I need the number of lines in the data that contain the word "Viewport", and nothing beyond it.

**Stored data entries**
[Start of Attachment]

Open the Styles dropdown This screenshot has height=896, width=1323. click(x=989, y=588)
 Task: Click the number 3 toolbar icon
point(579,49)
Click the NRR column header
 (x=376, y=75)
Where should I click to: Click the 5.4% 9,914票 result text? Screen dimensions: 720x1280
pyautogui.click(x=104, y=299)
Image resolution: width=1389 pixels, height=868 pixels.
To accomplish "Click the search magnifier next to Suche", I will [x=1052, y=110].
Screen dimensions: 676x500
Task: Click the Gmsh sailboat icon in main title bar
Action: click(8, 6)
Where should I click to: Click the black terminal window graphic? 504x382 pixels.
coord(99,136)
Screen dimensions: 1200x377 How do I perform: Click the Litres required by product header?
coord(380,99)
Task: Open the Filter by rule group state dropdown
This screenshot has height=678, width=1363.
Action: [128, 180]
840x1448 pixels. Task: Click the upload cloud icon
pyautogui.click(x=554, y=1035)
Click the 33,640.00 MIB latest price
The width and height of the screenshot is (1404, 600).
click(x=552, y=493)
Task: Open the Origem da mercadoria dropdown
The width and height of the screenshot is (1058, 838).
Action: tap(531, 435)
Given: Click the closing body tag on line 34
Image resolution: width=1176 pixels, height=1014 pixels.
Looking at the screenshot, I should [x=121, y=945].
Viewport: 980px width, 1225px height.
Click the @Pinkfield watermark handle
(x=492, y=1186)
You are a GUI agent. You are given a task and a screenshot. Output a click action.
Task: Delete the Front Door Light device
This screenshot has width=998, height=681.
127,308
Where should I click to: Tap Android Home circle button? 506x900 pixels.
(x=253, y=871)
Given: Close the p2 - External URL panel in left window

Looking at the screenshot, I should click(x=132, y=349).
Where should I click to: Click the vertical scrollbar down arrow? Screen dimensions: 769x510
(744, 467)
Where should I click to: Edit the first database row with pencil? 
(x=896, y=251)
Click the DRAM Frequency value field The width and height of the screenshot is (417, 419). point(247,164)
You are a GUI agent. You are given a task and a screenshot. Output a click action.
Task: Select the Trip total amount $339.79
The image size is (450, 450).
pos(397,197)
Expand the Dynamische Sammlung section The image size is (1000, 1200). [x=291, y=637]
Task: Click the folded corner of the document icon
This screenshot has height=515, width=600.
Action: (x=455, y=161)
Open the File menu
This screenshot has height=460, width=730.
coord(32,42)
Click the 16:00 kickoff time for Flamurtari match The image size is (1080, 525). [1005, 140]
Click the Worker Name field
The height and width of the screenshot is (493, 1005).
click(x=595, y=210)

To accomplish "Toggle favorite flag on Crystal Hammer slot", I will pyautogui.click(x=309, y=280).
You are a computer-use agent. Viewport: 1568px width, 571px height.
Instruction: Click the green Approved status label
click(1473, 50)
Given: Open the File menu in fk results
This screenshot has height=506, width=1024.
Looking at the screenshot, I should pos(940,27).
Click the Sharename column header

[End of Attachment]

**Result below**
2